Material:
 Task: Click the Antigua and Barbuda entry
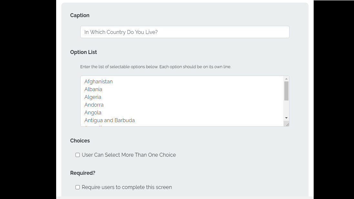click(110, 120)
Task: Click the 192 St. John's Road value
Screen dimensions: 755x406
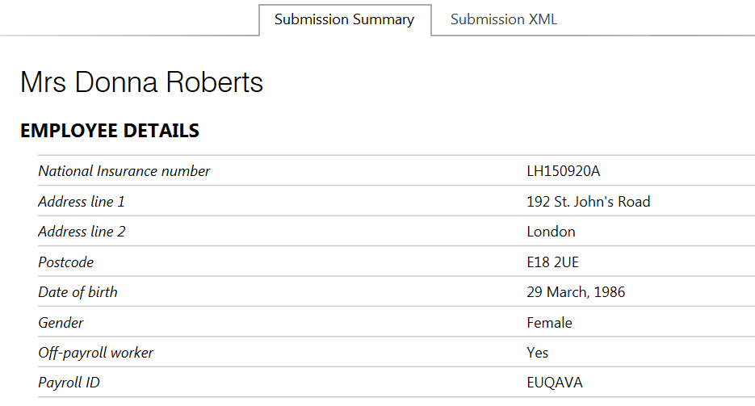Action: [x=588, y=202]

---

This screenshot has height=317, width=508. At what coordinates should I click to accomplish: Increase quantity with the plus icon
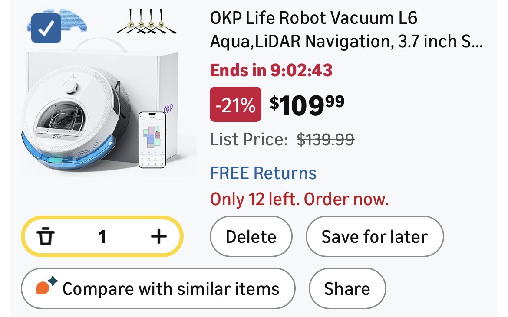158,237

Set task: Rewrite the part that opens with the line containing "Task: Click the Antigua and Barbuda entry" and closes with the line containing "Action: [x=588, y=202]", changing "Screen dimensions" to "Display size" and leaving everything else the same. Leave the pictures out of your answer.

Written answer:
 Task: Click the Antigua and Barbuda entry
click(110, 120)
Task: Click the 192 St. John's Road value
Display size: 755x406
Action: [x=588, y=202]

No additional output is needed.